The eldest son, Cash, is notable in that he does not speak, and in his one (one!) section of the book in which he gets to think, drones on about how he made the coffin on a bevel. That’s it. That’s the sum total of Cash Bundren in this book. He works hard, and then he breaks his leg, and they set it with cement (cement! On his bare skin!), and he suffers a lot. And then the book ends. His sister is pregnant. His youngest brother thinks his mother is a fish. This book is written a lot better than anything Bret Easton Ellis has ever written, and I still don’t recommend it. I admit to a certain degree of Philistinism here.
Brett Myers was called in to clean up after Carrasco, and did not pitch well. As noted in the introduction, he gave up 11 hits in 5 1/3 IP. Three of them were home runs. Two of them travelled over 400 feet. He gave up seven runs because the Yankees got tired. He did have a nice 9:3 GO:FO ratio, which makes the homers that much more puzzling. But he probably didn’t expect to pitch 5 1/3 innings and only did so because Carrasco behaved like a post-toddler. (I say “post” because toddlers’ behavior can be excused to a certain extent because they haven’t developed a sense of self or morals or understanding and are largely Pure Id: after that, you’re just being a dick.) He kept his head down, he took his abuse, then they encased his leg in concrete and he finished the game.
Honorable Mention: Boxer, “Animal Farm,” George Orwell. He responded to adversity by working harder. And, after the game, the Indians’ front office turned Brett Myers into glue.
3) Credit Where Credit Is Due Dept.
On what planet was it considered a good idea to bat Drew Stubbs in the leadoff slot?!?!
Well, one in which they pay attention, that’s which planet.
In a three-year coagulation of 2010-2012, Stubbs hit .225/.298/.347 against right-handed pitching. This is unfortunate, because this represents close to 75% of the plate appearances he made. But against left-handed pitching, like that of Tuesday’s starter Andy Pettitte, Stubbs hit .275/.345/.474. Combined with his speed, this makes Stubbs a perfectly valid choice to lead off in this game.
And it paid immediate dividends, of a sort: Stubbs led off the game with a double, although he did not score.

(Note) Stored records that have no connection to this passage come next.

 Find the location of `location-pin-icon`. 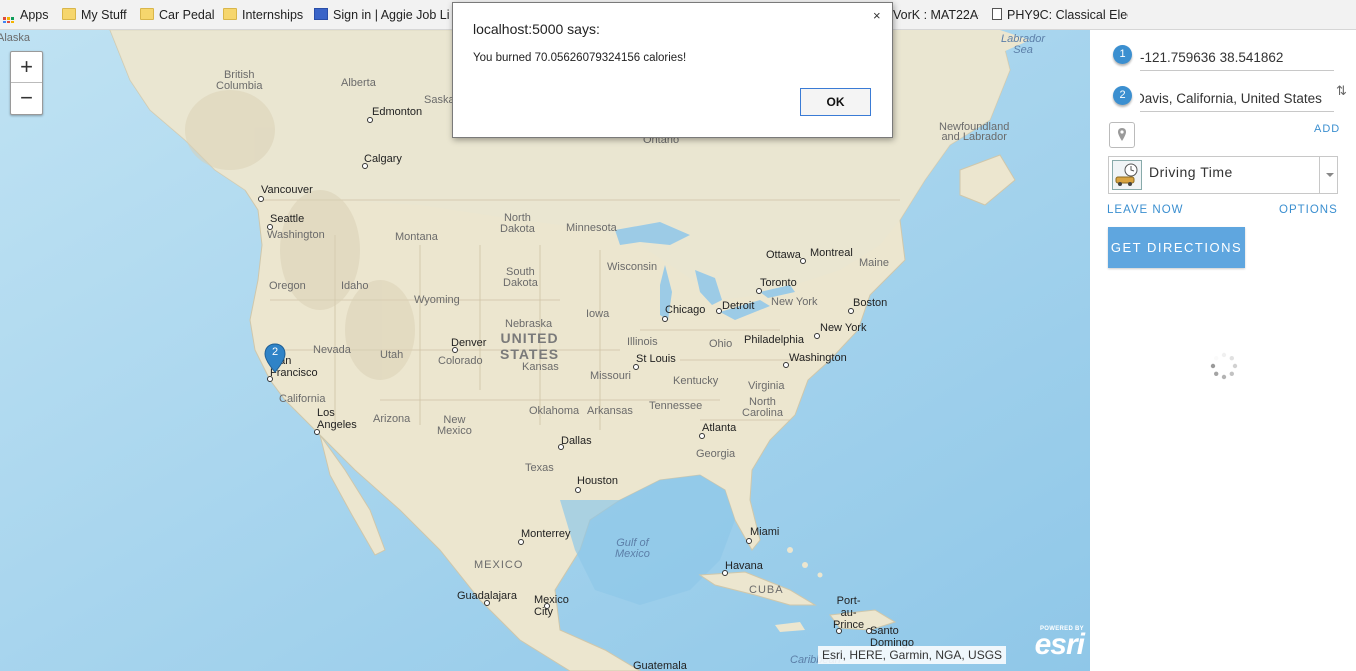

location-pin-icon is located at coordinates (1122, 134).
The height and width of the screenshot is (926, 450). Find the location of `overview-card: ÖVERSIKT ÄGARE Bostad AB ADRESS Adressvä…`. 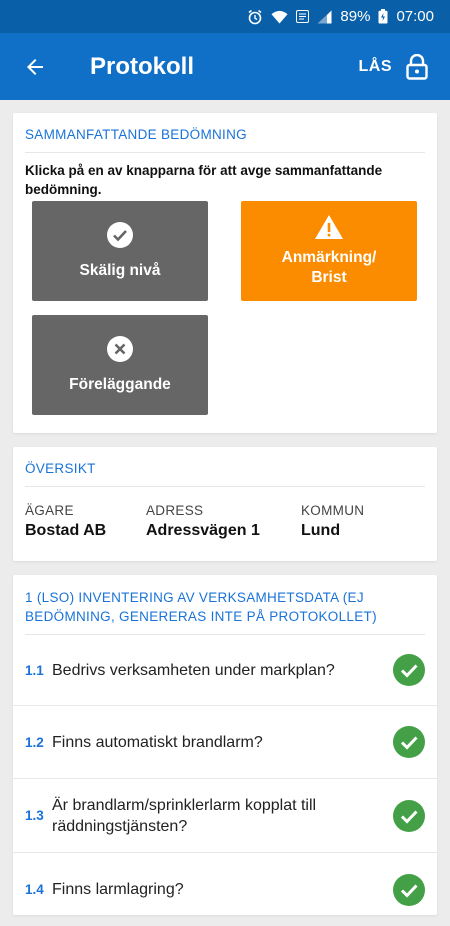

overview-card: ÖVERSIKT ÄGARE Bostad AB ADRESS Adressvä… is located at coordinates (225, 504).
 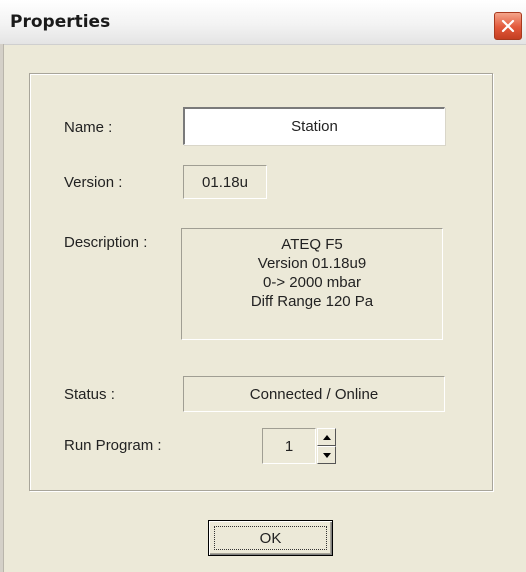 I want to click on window-title: Properties, so click(x=60, y=22).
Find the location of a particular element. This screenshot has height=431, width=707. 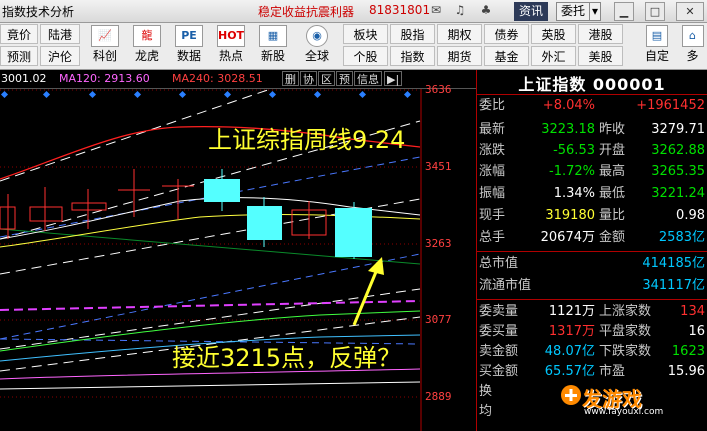

stock-index-futures-button: 股指 is located at coordinates (412, 34).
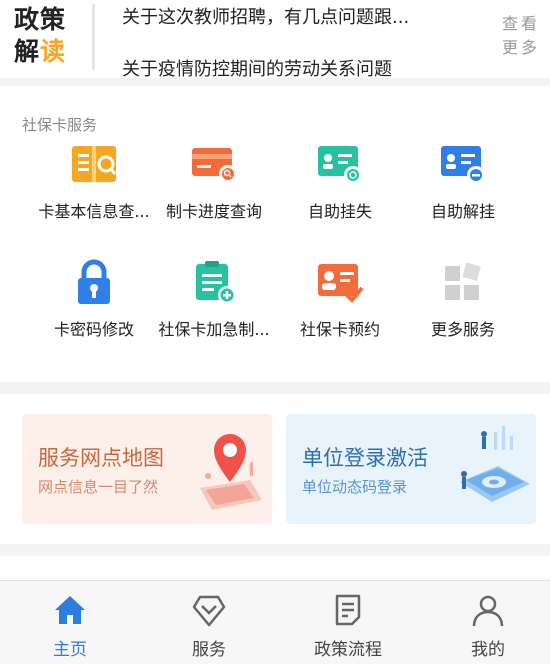 This screenshot has width=550, height=664. What do you see at coordinates (340, 212) in the screenshot?
I see `service-label: 自助挂失` at bounding box center [340, 212].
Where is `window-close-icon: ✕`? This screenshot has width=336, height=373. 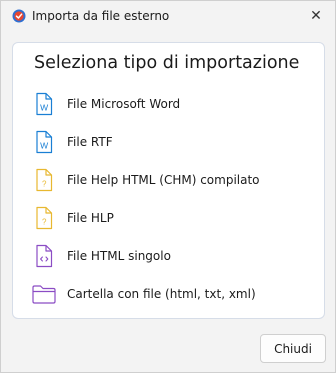 window-close-icon: ✕ is located at coordinates (316, 16).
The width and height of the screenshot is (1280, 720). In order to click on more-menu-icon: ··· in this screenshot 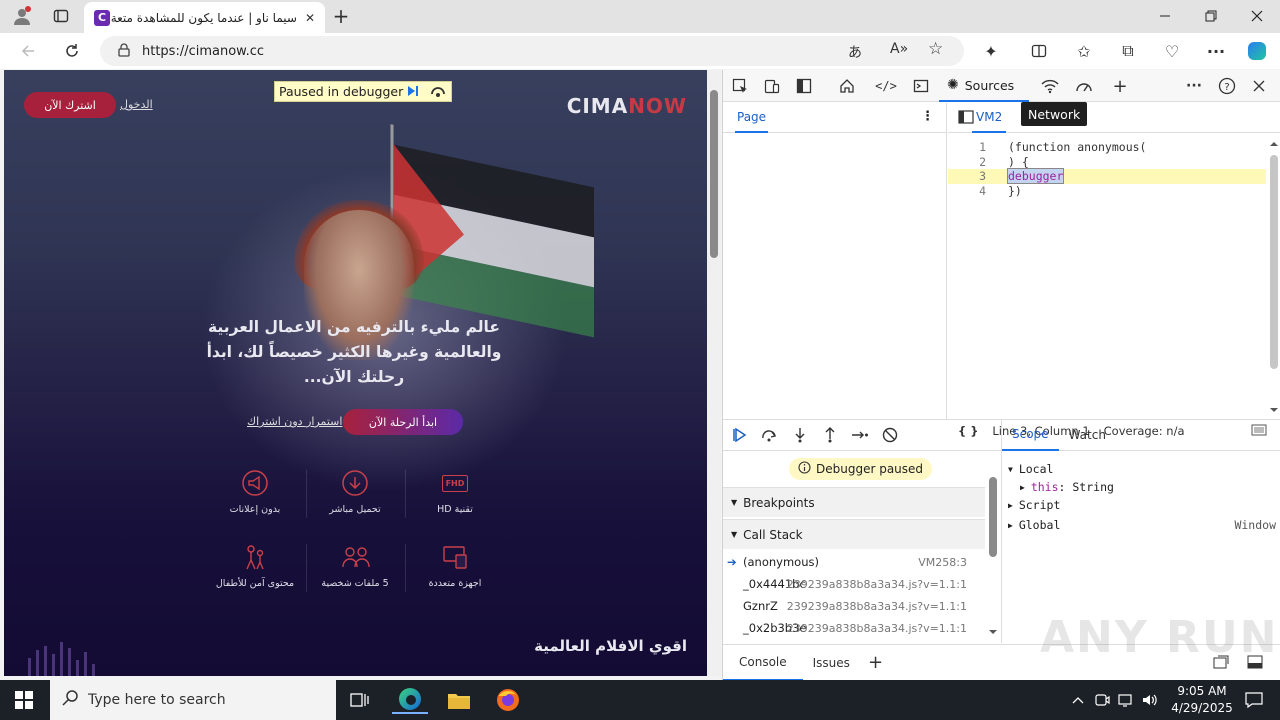, I will do `click(1216, 51)`.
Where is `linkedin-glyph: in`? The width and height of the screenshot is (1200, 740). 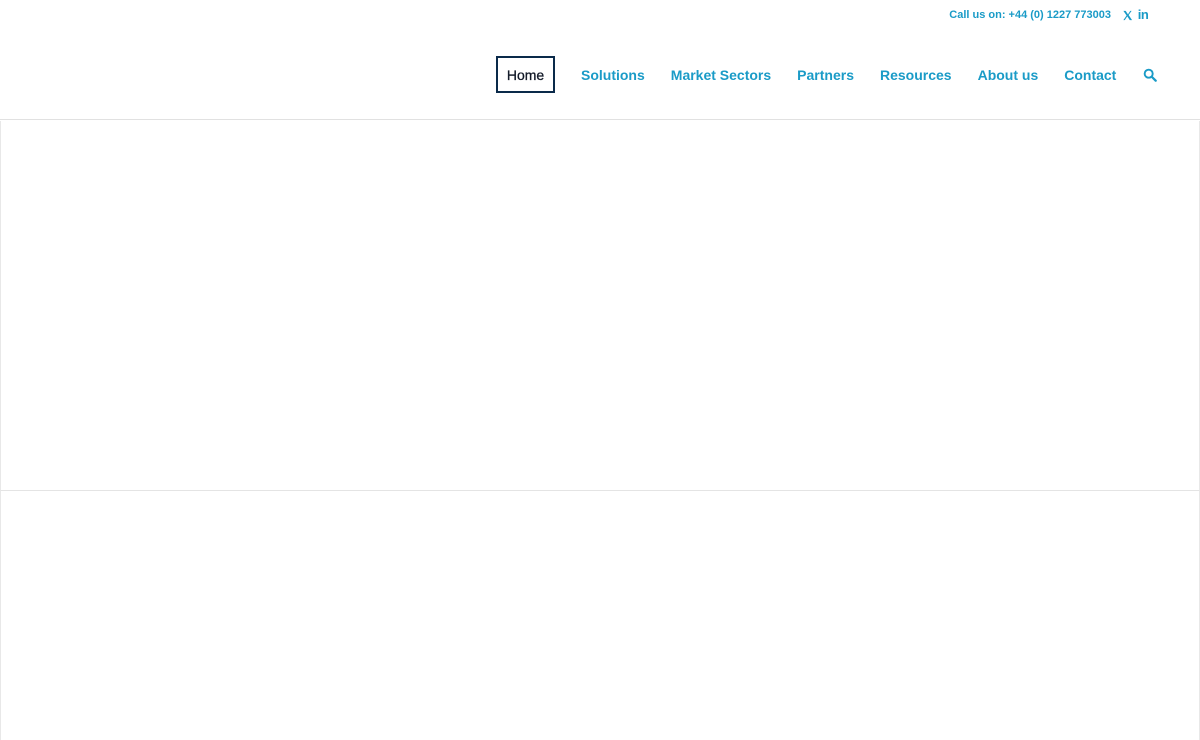 linkedin-glyph: in is located at coordinates (1143, 14).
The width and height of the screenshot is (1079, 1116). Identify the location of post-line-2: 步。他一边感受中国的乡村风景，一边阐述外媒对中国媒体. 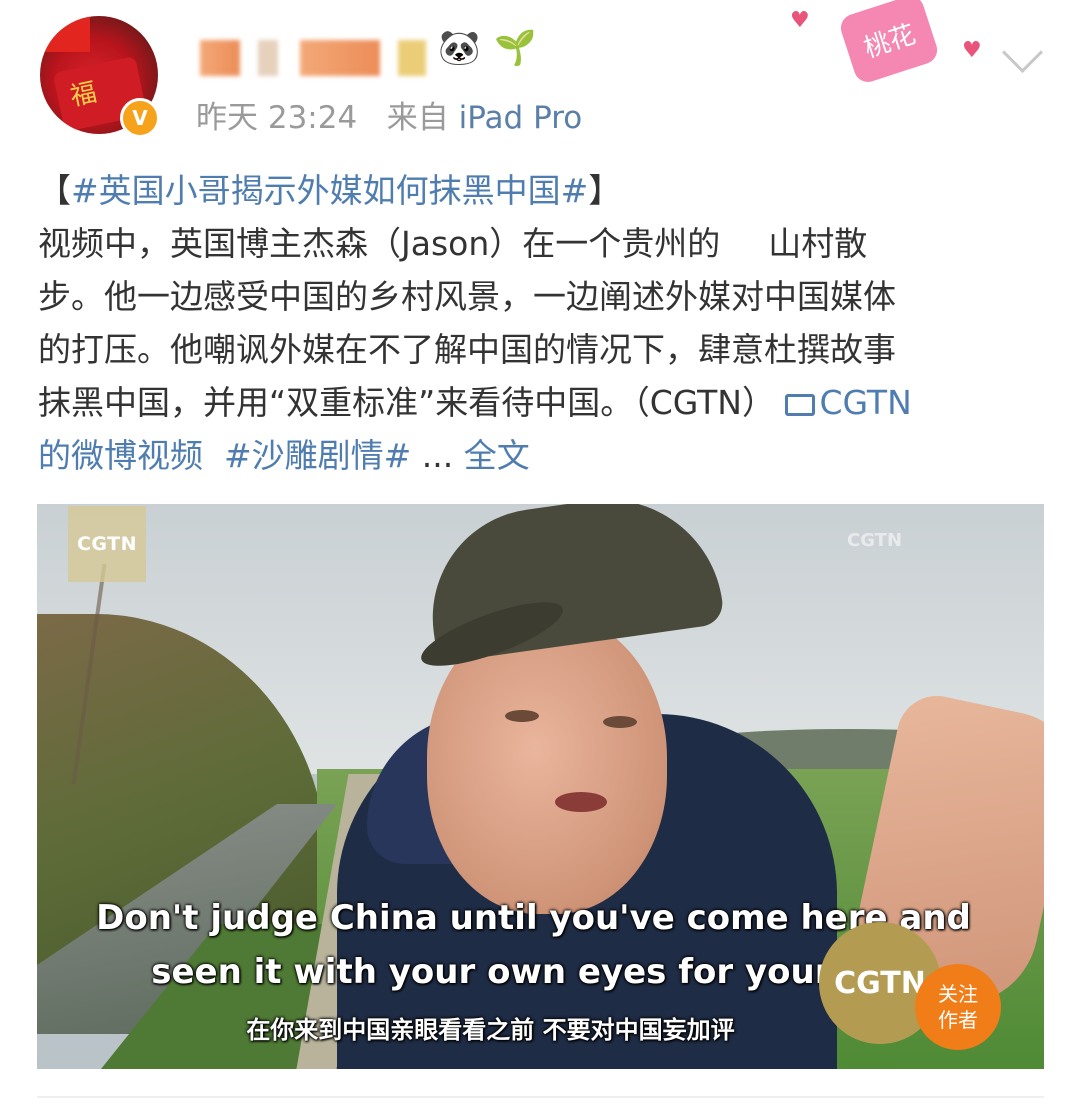
(467, 296).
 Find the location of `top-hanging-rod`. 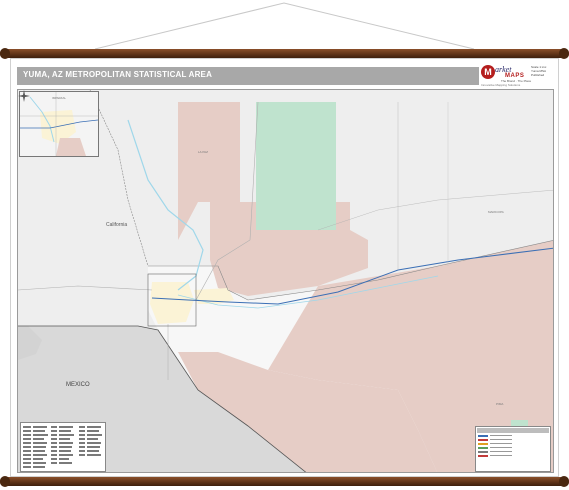

top-hanging-rod is located at coordinates (284, 54).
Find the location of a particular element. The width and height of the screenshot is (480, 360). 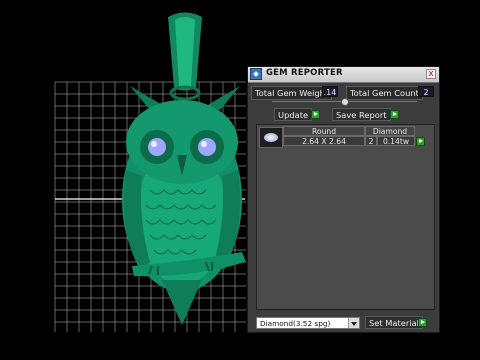

gem-count: 2 is located at coordinates (371, 141).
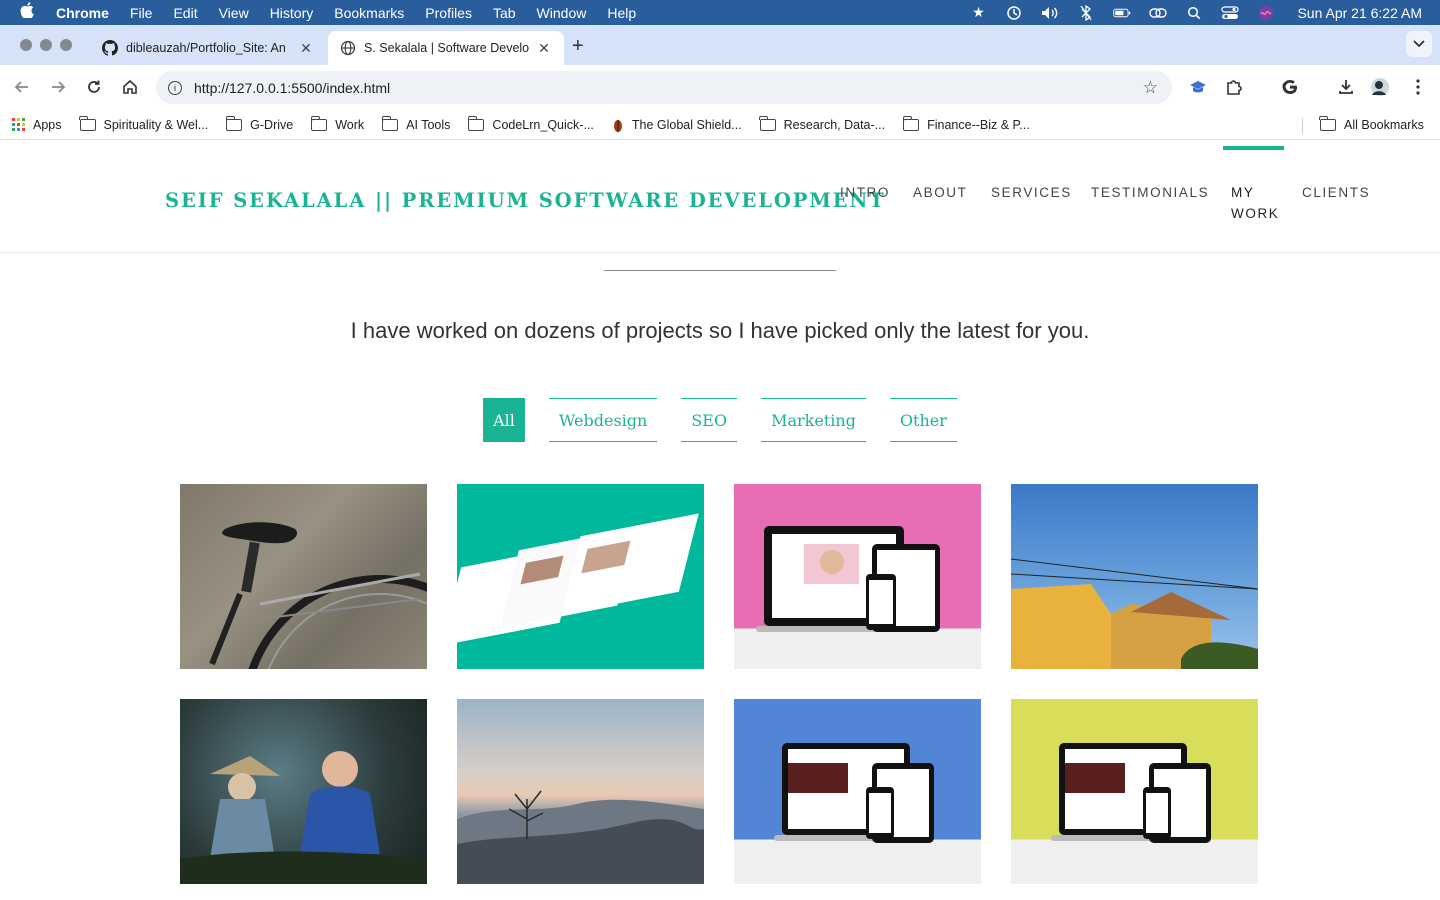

His next time up, he hit a two-out double and once again did not score. I have certainly gotten on Drew Stubbs already in this young season, but this is a fine day at the plate and in fact represents the highest number of Total Bases collected by any leadoff hitter for the Indians this season. Sure, his OBP of .207 is a smidge below Mike Bourn’s .400. But if I’m going to rail against a guy when he does poorly, the least I can do is acknowledge when he has a good game, and Drew Stubbs had a good game.
4) Credit Where Credit Is Due Dept. II
Nick Swisher banged out a pair of singles, and with the amusement that is Small Samples, now has the .400 OBP we all hoped and dreamed about.
Asdrubal Cabrera smacked his second homer of the season and now sports an ISO of .234. Sure, this comes with a .133 AVG, but cherries need to be picked.
5) The entire rest of the offense
Was completely worthless.
6) The ducks! The ducks!
Oh.
For.
Seven.
Eight men left on base.
The Yankees, who had 18 hits and 3 walks and a hit batsman and were the beneficiaries of two Cleveland errors, left 7 on base.
7) Sobering Perpective
Had every Cleveland baserunner left on base scored, we would still have lost. By five runs.
8) Welcome to the Club!
Yan Gomes, I don’t know who you are.
Omir Santos, I do actually know who you are (Hi, Dad! Santos was a Met.), but it doesn’t actually matter.
Santos and Gomes combined to go 0-for-5 and generally made me pine for Tofu Lou. Lou deserved the day off, though. So did Carlos Santana. So did I.